## YOUR OBJECTIVE:
Please copy each line of the listing that includes the string "filter".

## SOURCE DATA:
⁂

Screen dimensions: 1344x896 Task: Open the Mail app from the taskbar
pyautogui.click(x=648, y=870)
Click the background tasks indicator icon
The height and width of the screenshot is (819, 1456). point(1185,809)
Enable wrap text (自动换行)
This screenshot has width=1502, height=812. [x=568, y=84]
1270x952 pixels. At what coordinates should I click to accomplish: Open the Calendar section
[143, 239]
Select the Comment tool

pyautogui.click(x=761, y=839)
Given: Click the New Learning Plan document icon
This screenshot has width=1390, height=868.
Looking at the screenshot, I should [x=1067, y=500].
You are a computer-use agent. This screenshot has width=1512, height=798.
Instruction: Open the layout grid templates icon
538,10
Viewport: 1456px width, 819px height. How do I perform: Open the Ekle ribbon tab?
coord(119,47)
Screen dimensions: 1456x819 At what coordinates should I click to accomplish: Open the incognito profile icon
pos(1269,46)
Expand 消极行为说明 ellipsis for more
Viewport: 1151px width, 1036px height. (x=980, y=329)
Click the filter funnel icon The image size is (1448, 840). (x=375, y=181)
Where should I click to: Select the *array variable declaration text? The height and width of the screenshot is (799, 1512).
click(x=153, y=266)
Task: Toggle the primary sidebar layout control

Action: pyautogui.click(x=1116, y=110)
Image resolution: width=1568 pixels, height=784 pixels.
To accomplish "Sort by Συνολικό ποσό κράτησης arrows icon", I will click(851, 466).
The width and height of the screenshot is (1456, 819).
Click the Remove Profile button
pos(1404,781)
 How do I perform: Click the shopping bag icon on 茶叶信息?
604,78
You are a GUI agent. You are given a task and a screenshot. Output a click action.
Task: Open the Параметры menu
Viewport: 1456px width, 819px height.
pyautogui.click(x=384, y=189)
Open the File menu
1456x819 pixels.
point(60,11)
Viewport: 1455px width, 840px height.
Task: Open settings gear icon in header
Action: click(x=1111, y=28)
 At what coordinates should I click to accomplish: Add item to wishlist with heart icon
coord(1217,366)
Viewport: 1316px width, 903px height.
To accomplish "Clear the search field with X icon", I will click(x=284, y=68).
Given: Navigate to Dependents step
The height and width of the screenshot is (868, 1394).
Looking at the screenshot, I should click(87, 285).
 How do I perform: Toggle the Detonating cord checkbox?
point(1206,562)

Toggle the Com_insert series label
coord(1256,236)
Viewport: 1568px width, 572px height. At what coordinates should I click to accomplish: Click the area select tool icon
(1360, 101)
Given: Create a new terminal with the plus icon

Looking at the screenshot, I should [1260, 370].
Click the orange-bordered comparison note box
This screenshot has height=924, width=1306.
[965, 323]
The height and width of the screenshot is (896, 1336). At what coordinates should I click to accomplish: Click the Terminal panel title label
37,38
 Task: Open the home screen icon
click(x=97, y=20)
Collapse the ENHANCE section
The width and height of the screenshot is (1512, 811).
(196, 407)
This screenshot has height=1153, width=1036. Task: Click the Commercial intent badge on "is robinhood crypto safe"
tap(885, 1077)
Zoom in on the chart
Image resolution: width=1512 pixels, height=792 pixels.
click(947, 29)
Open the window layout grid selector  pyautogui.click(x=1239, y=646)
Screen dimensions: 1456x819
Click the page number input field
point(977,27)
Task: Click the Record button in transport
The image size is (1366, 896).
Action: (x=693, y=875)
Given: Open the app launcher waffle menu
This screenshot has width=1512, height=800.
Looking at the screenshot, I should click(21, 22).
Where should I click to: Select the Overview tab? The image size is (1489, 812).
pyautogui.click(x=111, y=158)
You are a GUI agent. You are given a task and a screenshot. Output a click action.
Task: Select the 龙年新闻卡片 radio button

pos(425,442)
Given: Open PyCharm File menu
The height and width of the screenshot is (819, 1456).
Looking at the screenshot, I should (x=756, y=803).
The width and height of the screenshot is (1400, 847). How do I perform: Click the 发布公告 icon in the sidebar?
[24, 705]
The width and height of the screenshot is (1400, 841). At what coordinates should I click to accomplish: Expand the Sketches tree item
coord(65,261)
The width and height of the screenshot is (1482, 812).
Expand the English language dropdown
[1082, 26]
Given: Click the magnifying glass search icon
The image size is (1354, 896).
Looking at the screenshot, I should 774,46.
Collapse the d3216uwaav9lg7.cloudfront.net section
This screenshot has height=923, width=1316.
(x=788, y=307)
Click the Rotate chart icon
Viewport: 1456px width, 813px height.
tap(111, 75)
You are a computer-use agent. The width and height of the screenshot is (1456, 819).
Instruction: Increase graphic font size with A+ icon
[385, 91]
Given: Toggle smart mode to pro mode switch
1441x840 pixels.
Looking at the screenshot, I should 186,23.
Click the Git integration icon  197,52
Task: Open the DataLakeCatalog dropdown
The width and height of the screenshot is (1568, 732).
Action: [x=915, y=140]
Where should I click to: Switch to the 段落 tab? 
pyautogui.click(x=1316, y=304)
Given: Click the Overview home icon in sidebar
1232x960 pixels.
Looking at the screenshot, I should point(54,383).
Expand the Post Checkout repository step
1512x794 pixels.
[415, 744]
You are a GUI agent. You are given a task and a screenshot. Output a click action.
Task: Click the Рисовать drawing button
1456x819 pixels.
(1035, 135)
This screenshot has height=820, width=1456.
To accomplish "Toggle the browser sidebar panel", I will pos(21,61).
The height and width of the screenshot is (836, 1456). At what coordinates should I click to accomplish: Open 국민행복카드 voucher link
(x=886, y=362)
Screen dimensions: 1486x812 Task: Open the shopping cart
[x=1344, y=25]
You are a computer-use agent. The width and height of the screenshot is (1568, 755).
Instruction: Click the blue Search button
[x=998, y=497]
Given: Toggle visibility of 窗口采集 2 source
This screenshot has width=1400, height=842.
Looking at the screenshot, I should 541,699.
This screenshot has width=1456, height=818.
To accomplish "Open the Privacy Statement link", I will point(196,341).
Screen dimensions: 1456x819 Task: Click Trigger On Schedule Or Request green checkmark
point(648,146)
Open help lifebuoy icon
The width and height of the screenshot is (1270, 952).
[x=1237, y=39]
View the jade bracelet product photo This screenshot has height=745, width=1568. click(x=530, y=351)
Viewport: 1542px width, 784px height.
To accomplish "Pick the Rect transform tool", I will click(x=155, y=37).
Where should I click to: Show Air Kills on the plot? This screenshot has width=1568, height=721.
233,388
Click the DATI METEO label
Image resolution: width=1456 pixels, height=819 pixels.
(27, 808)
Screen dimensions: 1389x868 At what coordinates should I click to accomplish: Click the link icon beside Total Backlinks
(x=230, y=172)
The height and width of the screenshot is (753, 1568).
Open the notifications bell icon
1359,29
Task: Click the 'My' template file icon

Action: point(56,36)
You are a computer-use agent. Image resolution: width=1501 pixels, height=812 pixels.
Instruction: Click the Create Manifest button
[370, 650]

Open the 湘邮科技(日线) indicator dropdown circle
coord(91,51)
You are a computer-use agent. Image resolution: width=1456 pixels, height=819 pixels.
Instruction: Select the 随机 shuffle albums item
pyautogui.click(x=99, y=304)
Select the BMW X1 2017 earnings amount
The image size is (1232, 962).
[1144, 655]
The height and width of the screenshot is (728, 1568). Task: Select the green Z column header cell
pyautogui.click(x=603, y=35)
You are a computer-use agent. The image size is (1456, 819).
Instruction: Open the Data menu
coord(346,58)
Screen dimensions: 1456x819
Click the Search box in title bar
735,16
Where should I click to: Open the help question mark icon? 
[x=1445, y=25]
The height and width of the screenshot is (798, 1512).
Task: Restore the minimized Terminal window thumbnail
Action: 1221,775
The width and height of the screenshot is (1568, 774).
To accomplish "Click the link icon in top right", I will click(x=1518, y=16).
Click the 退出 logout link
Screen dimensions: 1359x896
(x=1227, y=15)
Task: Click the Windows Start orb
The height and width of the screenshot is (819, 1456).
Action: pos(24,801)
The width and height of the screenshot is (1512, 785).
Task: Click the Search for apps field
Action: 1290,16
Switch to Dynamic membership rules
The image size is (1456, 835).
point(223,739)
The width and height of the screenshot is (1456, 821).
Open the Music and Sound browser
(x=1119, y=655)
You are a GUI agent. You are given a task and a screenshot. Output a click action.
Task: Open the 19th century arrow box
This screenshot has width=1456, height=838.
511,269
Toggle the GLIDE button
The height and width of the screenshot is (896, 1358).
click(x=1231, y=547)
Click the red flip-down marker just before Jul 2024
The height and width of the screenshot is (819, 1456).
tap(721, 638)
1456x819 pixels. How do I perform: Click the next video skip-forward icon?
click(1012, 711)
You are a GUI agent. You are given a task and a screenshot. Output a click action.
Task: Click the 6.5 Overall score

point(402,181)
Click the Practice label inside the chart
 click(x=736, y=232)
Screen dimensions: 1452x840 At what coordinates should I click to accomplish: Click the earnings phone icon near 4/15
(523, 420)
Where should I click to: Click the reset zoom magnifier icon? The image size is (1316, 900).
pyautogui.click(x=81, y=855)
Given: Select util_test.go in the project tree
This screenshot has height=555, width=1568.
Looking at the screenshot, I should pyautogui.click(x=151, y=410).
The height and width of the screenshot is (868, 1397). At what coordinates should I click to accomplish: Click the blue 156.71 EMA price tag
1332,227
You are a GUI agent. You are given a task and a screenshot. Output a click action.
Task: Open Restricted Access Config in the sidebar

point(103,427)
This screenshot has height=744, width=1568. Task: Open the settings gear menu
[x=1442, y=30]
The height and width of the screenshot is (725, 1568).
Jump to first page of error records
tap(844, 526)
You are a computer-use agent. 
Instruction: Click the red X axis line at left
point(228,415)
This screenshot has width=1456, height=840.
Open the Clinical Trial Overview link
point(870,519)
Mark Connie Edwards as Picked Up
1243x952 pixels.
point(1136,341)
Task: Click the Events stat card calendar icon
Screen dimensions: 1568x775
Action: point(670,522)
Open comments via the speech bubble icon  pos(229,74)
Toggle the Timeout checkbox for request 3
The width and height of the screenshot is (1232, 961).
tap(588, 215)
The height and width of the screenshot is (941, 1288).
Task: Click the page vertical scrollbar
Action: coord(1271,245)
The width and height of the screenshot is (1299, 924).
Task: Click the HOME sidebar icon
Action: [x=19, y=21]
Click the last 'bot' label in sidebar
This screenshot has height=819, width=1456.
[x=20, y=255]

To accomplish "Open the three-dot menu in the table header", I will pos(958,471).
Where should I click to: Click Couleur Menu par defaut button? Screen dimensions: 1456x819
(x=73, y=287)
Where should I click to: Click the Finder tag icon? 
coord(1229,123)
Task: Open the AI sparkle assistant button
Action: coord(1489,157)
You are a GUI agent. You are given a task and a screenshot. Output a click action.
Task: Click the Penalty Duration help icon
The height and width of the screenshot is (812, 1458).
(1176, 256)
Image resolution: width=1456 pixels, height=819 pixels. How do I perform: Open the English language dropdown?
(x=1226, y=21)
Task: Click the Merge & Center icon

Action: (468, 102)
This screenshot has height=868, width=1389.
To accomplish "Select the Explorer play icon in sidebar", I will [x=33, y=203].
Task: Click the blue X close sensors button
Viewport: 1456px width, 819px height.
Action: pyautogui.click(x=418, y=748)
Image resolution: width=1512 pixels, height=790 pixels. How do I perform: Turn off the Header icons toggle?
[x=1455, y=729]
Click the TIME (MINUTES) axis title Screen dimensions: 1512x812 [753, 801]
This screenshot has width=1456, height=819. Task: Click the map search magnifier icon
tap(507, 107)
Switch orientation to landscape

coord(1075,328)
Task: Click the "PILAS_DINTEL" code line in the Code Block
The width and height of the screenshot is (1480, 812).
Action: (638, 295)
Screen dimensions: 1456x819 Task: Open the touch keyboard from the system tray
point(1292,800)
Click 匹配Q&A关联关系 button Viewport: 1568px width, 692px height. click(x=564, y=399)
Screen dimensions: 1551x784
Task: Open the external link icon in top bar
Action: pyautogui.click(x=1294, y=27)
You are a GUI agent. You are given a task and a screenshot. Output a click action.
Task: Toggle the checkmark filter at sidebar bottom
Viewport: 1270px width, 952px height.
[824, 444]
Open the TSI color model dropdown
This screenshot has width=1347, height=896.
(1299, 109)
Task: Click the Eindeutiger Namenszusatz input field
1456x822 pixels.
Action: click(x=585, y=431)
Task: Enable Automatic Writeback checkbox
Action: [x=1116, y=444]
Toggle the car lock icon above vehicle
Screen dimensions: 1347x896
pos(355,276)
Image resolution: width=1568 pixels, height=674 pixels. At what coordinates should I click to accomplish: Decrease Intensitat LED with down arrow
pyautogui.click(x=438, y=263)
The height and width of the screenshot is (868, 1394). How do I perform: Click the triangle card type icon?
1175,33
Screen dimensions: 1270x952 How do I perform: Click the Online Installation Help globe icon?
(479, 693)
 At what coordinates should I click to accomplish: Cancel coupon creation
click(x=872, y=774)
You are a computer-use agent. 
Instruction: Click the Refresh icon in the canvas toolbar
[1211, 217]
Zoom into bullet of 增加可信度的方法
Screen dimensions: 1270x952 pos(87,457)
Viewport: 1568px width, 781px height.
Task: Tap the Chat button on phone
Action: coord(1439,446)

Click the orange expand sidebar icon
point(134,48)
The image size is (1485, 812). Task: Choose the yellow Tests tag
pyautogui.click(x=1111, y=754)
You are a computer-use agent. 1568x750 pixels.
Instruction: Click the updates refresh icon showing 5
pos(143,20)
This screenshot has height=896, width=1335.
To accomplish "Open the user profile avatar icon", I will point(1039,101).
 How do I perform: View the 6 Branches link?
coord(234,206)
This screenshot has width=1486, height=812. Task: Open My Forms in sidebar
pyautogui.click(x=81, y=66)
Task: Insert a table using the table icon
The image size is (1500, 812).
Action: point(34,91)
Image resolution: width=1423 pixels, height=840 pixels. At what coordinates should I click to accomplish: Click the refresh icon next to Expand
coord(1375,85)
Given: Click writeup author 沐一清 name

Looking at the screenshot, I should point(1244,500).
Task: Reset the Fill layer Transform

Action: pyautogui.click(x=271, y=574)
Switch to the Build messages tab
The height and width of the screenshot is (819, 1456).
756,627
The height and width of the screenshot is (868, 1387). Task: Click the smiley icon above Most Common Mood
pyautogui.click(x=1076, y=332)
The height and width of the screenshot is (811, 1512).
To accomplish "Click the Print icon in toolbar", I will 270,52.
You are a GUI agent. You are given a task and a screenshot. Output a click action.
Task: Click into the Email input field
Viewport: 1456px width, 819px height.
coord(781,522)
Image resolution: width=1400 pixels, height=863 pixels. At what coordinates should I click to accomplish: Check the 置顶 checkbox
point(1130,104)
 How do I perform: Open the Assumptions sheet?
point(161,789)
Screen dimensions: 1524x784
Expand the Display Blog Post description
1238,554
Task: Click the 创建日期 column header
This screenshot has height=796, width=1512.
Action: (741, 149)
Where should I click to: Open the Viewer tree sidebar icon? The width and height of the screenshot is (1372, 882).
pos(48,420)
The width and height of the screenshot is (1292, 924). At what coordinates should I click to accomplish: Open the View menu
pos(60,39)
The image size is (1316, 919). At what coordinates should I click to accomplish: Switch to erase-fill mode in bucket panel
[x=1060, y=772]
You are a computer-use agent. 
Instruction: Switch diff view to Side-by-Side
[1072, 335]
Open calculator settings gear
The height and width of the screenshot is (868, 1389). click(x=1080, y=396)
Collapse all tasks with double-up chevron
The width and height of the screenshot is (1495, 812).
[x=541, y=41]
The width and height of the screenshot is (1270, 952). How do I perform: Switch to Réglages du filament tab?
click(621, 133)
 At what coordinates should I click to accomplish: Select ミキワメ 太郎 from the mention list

⁂

## RESULT OF THE EXERCISE:
Click the filter funnel icon The image size is (1448, 840). (x=375, y=181)
Task: Toggle the checkmark filter at sidebar bottom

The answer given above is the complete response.